While a better educated public would translate to a cleaner, more profitable recycling stream, there’s also a desperate need for new manufacturers to fill the China-shaped void. McGrath said that beefing up domestic paper recycling would make a “huge difference.” Encouragingly, that’s already starting to happen: Several U.S. and foreign companies, including a few from China, are beginning to purchase and upgrade old paper mills, according to Germain.

Still, it could take years for these facilities to come online, and even when they do it’s unlikely they’ll completely replace the lost markets overseas. Which is why big lesson many sustainability advocates see in the China dilemma is a need to overhaul our throwaway culture.

“We need to move toward zero waste,” Mike Ewall, the founder and director of the Energy Justice Network, told me. Ewall called out pay-as-you throwschemes, where residents get charged based on how much waste they generate, and curbside composting programs, as important tools for making that happen.

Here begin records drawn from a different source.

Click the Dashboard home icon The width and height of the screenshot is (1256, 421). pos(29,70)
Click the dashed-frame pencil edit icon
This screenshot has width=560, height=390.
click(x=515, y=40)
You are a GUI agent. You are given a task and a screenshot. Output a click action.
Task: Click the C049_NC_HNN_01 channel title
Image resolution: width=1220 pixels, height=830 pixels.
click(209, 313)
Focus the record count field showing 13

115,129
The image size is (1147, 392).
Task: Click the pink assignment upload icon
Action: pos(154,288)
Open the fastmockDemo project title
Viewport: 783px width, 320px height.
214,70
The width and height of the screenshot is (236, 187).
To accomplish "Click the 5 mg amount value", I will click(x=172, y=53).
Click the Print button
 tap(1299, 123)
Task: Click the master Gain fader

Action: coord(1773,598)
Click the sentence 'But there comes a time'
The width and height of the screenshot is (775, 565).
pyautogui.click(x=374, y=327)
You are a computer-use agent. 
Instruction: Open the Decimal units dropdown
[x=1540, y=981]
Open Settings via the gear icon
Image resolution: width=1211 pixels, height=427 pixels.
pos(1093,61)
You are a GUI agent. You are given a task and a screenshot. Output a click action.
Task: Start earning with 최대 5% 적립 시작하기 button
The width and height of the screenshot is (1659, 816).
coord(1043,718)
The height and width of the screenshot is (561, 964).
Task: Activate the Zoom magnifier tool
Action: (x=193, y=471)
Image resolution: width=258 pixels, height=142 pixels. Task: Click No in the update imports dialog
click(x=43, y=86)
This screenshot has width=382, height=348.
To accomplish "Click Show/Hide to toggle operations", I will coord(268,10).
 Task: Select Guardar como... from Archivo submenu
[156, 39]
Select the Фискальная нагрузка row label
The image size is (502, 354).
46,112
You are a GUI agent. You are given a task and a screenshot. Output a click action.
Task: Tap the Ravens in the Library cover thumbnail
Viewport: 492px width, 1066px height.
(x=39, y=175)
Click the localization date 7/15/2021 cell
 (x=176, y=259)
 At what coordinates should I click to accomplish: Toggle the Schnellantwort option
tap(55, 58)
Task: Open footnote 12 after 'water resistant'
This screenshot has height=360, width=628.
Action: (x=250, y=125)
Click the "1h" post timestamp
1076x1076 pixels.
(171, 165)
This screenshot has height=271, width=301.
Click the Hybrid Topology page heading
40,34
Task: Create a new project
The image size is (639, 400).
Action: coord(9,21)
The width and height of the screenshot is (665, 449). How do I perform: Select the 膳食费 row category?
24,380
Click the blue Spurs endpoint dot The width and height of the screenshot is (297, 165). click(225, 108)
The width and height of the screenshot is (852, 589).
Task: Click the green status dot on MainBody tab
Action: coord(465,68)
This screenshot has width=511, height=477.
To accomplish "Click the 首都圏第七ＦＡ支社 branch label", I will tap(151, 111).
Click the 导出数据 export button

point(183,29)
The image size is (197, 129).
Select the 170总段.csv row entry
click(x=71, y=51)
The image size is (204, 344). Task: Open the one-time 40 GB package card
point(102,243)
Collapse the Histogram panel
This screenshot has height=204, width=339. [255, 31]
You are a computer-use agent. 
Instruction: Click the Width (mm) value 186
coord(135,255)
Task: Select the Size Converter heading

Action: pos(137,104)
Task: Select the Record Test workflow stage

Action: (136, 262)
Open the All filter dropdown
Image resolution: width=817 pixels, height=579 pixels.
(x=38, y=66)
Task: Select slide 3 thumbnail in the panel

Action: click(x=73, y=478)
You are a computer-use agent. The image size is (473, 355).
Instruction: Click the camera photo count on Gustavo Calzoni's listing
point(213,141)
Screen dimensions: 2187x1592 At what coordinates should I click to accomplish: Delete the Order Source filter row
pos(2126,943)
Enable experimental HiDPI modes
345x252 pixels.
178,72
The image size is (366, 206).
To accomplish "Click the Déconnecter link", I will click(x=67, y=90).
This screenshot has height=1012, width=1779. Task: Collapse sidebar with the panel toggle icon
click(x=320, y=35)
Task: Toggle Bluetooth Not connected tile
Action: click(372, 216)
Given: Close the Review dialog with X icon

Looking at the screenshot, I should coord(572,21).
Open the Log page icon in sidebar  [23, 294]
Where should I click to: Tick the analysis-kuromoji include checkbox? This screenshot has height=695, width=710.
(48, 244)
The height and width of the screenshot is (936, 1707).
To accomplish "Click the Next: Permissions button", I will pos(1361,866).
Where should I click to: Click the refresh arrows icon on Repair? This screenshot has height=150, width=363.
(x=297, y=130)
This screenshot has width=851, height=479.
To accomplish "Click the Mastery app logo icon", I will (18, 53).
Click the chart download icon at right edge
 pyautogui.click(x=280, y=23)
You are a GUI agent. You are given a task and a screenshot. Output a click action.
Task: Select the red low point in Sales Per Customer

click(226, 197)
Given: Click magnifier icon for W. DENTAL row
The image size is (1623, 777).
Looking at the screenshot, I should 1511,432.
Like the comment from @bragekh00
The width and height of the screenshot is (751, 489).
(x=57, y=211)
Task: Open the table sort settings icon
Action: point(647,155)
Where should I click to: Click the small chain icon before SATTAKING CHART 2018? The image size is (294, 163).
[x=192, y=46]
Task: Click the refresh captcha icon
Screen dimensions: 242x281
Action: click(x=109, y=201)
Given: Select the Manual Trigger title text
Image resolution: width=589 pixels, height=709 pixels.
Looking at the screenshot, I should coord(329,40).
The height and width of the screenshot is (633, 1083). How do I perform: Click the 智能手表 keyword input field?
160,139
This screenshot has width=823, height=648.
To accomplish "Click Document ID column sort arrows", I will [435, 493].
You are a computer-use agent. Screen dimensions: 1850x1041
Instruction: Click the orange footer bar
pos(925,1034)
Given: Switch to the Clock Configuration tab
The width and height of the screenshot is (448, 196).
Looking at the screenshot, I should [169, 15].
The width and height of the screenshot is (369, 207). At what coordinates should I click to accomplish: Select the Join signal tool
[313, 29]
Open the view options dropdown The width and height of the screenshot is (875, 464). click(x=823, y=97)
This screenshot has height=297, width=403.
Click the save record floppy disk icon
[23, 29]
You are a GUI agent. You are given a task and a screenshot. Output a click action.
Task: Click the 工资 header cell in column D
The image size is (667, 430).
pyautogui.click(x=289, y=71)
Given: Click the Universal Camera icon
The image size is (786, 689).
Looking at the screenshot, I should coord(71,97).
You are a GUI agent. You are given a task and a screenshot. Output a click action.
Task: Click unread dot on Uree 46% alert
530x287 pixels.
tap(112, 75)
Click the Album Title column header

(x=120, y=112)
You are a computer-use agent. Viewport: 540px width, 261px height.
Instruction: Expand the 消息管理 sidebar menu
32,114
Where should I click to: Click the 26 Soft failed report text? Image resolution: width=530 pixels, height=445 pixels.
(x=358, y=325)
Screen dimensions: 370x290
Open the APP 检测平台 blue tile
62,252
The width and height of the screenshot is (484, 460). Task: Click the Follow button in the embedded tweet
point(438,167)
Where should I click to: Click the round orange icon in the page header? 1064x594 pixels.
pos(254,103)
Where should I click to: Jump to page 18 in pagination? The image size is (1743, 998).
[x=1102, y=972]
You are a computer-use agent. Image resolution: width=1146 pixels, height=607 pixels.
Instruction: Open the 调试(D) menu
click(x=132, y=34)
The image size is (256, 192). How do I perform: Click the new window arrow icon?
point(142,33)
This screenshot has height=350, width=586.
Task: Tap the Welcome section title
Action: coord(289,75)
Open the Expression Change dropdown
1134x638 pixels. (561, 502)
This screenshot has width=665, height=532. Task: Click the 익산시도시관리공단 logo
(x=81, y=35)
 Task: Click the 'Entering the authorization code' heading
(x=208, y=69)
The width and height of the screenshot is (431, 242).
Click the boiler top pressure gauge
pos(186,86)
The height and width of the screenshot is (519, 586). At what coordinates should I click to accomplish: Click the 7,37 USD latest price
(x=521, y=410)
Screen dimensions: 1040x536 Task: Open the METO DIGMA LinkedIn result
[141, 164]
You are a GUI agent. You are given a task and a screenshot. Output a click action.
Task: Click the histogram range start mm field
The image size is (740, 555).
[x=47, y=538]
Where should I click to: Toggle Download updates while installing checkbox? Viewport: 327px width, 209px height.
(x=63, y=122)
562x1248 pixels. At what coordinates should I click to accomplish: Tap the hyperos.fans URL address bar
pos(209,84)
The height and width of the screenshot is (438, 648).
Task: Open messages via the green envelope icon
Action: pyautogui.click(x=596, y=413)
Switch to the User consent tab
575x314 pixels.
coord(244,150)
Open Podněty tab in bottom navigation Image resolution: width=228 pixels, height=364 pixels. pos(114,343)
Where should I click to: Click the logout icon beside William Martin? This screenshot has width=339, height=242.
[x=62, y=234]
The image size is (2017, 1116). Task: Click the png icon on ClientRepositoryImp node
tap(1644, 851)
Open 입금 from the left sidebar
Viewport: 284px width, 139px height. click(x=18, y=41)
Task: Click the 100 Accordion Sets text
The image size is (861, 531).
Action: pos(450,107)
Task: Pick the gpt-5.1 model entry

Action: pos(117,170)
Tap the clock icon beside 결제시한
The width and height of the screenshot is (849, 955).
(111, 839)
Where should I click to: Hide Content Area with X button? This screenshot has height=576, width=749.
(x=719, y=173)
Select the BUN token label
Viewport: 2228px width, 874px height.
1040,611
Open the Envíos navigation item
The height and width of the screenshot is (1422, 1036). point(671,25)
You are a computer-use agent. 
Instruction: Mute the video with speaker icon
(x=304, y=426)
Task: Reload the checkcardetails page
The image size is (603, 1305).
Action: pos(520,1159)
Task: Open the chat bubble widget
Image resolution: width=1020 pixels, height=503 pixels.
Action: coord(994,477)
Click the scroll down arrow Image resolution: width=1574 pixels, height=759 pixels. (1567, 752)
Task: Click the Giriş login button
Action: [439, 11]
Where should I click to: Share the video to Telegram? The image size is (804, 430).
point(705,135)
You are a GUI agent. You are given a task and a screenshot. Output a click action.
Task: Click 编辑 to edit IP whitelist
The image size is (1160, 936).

For Philadelphia, waste reduction is “going to be a much bigger part of the picture” going forward, according to McGrath. Like many other U.S. cities, Philly is now working toward a zero waste future, with a goal of diverting 90 percent of its trash and eliminating litter by 2035. McGrath said that so far, a lot of the city’s efforts have been focused on the litter reduction part of the equation, but he expects to see waste elimination efforts ramp up soon.

Recycling won’t go away. But cities are facing a very real possibility that it may not be a profitable venture again for a long time. McGrath said he couldn’t see Philly making money recycling “anytime in the near future” although he’s hopeful that some of the most volatile prices, like that of paper, stabilize in the a year or two.

In the meantime, finding creative ways to reuse those old jars and boxes might be as good for your city’s bank account as it is for the planet.